» INPUT DATA:
--------

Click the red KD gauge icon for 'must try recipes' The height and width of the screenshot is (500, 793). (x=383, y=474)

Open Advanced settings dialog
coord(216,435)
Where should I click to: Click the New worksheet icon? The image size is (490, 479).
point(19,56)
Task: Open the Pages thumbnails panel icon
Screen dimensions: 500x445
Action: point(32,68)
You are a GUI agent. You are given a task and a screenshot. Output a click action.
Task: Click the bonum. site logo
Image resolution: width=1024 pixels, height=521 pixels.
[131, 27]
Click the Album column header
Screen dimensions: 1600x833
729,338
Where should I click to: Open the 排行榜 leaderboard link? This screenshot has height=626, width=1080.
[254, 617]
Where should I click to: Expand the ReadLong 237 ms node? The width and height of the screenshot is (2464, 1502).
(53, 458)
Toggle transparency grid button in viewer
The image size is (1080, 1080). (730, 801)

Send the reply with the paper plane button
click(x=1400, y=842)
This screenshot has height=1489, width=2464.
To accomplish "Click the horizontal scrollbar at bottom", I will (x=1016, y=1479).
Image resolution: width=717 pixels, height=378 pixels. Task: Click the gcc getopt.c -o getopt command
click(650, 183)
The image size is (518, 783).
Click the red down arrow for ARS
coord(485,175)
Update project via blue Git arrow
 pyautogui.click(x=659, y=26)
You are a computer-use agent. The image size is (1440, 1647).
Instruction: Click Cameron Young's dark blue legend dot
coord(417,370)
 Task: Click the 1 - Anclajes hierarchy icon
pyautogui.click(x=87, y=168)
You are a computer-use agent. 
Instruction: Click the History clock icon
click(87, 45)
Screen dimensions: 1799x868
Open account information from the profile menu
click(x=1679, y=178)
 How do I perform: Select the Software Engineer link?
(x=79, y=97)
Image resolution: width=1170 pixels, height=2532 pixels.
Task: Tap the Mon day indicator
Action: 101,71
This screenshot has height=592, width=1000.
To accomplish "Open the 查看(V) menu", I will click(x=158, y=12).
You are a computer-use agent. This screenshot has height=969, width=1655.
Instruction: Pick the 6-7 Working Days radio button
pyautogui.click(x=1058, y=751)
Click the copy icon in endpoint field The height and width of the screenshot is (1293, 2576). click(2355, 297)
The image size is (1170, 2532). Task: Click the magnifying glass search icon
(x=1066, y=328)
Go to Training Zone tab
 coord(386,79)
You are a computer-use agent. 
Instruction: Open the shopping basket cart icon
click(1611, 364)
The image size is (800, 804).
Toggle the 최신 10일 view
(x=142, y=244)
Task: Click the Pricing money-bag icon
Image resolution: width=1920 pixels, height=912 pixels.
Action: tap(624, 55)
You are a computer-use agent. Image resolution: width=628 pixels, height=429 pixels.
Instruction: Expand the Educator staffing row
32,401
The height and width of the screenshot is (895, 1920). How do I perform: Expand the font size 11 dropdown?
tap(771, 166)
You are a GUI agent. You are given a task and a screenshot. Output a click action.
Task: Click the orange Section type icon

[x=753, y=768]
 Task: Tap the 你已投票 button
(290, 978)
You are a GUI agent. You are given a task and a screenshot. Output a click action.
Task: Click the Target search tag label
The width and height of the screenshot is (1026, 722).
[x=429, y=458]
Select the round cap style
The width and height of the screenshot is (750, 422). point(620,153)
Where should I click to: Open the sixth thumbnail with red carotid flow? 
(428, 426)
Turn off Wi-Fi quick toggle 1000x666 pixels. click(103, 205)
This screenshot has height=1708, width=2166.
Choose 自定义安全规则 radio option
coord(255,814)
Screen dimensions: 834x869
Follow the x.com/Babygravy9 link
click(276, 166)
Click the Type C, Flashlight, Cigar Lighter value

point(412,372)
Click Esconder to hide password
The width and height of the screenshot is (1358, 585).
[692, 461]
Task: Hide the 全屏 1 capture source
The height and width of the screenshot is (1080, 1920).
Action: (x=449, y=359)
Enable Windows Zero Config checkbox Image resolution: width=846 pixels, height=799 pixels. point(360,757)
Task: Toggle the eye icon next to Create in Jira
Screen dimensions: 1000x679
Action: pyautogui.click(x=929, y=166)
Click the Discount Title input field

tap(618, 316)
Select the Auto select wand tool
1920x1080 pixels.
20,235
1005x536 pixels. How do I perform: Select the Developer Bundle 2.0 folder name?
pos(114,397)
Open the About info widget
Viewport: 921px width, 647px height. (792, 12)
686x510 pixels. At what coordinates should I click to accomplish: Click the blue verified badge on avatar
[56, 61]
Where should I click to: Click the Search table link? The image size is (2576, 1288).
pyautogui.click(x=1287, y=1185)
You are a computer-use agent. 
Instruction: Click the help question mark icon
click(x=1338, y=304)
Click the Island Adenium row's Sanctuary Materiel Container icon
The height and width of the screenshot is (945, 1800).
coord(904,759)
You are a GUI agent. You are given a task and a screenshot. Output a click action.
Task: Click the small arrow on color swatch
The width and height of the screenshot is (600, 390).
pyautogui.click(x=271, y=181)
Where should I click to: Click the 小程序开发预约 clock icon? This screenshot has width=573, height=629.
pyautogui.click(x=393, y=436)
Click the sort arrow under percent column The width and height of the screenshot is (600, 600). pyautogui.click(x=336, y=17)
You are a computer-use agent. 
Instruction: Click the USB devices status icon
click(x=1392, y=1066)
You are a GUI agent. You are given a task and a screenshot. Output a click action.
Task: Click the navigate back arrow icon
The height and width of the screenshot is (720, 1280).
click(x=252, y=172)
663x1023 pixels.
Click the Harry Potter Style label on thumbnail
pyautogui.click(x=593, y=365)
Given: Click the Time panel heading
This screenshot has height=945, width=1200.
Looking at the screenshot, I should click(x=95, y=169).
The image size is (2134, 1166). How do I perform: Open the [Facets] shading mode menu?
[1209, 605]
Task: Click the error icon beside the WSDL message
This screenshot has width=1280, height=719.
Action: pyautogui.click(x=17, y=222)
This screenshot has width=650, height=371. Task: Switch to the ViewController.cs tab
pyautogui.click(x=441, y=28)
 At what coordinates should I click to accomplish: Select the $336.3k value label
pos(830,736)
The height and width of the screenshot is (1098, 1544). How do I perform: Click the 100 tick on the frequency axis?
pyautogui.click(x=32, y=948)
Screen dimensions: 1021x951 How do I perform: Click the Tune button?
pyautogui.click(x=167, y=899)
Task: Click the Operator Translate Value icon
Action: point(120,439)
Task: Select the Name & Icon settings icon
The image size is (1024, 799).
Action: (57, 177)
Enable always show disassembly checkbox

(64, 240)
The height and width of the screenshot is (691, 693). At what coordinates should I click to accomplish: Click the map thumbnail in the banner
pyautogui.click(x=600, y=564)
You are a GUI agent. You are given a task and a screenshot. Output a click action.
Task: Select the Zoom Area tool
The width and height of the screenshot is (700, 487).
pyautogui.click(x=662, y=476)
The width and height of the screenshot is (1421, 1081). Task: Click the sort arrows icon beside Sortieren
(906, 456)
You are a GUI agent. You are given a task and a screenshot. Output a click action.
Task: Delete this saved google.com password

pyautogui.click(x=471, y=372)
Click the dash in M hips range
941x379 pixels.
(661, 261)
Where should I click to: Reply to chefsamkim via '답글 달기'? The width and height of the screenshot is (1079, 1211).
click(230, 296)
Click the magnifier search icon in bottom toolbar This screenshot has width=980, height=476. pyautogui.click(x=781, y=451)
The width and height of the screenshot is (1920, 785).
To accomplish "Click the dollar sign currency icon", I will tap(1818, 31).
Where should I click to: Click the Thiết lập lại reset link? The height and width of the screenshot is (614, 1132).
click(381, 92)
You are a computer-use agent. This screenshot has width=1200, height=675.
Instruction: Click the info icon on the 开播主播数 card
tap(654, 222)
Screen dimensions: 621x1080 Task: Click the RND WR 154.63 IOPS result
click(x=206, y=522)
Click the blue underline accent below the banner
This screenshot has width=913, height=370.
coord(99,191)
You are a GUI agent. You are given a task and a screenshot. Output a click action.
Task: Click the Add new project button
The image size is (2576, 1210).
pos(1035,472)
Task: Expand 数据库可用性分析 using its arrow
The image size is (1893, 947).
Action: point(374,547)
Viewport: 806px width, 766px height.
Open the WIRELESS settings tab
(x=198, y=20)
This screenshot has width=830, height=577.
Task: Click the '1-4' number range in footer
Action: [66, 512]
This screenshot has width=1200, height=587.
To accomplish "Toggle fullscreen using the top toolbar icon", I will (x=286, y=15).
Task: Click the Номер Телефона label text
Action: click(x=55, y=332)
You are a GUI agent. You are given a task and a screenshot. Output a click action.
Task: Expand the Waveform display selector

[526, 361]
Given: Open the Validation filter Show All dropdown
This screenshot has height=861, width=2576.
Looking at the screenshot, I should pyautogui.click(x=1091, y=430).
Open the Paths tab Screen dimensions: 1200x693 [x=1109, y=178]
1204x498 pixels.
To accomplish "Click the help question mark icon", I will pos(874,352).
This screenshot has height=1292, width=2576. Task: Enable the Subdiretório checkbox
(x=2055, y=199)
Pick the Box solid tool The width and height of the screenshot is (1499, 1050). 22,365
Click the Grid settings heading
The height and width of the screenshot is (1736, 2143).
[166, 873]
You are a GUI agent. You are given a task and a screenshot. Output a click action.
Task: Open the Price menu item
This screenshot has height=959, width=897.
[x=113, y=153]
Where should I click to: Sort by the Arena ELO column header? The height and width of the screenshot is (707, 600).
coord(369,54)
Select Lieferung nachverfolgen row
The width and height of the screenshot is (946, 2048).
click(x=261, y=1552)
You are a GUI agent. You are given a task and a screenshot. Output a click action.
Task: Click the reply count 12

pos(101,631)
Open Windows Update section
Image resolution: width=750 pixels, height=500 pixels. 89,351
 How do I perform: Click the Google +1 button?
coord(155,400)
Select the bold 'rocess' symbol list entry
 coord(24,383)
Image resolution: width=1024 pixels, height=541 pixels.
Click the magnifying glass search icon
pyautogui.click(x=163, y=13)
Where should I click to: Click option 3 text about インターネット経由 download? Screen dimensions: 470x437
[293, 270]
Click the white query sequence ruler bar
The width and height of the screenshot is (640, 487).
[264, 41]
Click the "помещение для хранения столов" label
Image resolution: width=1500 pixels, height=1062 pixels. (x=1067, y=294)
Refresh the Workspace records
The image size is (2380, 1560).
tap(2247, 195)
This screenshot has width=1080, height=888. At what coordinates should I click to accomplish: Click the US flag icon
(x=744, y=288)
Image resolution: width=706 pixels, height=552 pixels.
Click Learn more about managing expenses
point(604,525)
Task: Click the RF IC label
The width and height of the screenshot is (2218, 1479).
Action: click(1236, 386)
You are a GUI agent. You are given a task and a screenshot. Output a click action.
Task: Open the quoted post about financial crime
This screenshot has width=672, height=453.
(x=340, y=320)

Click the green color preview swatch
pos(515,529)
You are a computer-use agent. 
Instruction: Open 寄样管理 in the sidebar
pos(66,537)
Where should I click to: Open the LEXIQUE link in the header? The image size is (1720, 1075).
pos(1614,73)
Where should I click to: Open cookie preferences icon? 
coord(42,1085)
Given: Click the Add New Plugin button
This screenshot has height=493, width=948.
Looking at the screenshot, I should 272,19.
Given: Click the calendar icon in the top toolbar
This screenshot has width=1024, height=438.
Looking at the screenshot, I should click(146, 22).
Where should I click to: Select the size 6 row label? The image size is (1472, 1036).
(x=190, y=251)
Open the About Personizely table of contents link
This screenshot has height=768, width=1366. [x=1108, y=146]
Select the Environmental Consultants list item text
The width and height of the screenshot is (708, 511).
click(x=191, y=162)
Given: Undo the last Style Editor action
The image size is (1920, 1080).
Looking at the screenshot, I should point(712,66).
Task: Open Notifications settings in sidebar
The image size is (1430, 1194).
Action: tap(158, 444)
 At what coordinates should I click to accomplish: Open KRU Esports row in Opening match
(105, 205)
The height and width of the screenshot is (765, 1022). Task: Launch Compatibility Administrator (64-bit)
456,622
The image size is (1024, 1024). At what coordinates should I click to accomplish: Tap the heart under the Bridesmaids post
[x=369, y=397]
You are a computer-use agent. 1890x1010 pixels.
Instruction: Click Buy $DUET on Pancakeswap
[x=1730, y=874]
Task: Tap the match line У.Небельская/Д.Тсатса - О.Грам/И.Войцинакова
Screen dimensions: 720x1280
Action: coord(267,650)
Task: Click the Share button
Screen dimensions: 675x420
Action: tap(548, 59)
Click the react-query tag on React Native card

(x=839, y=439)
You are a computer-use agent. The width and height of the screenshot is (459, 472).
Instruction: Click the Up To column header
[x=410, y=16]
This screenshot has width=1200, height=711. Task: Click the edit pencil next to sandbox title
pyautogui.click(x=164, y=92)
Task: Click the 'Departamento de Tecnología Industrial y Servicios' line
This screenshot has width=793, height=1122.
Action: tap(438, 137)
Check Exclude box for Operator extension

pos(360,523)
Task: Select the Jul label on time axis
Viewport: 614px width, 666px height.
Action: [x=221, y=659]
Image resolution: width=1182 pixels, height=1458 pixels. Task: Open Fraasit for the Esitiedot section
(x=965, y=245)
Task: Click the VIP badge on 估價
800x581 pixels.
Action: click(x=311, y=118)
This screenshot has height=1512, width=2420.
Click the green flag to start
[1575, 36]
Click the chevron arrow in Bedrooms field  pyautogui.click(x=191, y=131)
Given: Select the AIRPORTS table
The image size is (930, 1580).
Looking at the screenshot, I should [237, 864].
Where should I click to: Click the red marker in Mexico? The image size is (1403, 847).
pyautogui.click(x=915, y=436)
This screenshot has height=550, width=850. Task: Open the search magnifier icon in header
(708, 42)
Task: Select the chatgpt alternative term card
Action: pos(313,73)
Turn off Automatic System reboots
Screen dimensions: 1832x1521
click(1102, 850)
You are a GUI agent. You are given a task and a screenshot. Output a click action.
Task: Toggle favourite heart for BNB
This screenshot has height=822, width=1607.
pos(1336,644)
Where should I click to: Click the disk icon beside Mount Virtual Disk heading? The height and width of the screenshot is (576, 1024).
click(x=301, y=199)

--------

» DO THIS: Please copy the items above word for word, from the line containing "has width=1200, height=675." through the line containing "pos(101,631)", including both of those lines.

» PROBLEM SOLUTION:
You are a computer-use agent. This screenshot has width=1200, height=675.
Instruction: Click the info icon on the 开播主播数 card
tap(654, 222)
Screen dimensions: 621x1080 Task: Click the RND WR 154.63 IOPS result
click(x=206, y=522)
Click the blue underline accent below the banner
This screenshot has width=913, height=370.
coord(99,191)
You are a GUI agent. You are given a task and a screenshot. Output a click action.
Task: Click the Add new project button
The image size is (2576, 1210).
pos(1035,472)
Task: Expand 数据库可用性分析 using its arrow
The image size is (1893, 947).
Action: point(374,547)
Viewport: 806px width, 766px height.
Open the WIRELESS settings tab
(x=198, y=20)
This screenshot has width=830, height=577.
Task: Click the '1-4' number range in footer
Action: [66, 512]
This screenshot has width=1200, height=587.
To accomplish "Toggle fullscreen using the top toolbar icon", I will (x=286, y=15).
Task: Click the Номер Телефона label text
Action: click(x=55, y=332)
You are a GUI agent. You are given a task and a screenshot. Output a click action.
Task: Expand the Waveform display selector

[526, 361]
Given: Open the Validation filter Show All dropdown
This screenshot has height=861, width=2576.
Looking at the screenshot, I should pyautogui.click(x=1091, y=430).
Open the Paths tab Screen dimensions: 1200x693 [x=1109, y=178]
1204x498 pixels.
To accomplish "Click the help question mark icon", I will pos(874,352).
This screenshot has height=1292, width=2576. Task: Enable the Subdiretório checkbox
(x=2055, y=199)
Pick the Box solid tool The width and height of the screenshot is (1499, 1050). 22,365
Click the Grid settings heading
The height and width of the screenshot is (1736, 2143).
[166, 873]
You are a GUI agent. You are given a task and a screenshot. Output a click action.
Task: Open the Price menu item
This screenshot has height=959, width=897.
[x=113, y=153]
Where should I click to: Sort by the Arena ELO column header? The height and width of the screenshot is (707, 600).
coord(369,54)
Select Lieferung nachverfolgen row
The width and height of the screenshot is (946, 2048).
click(x=261, y=1552)
You are a GUI agent. You are given a task and a screenshot. Output a click action.
Task: Click the reply count 12

pos(101,631)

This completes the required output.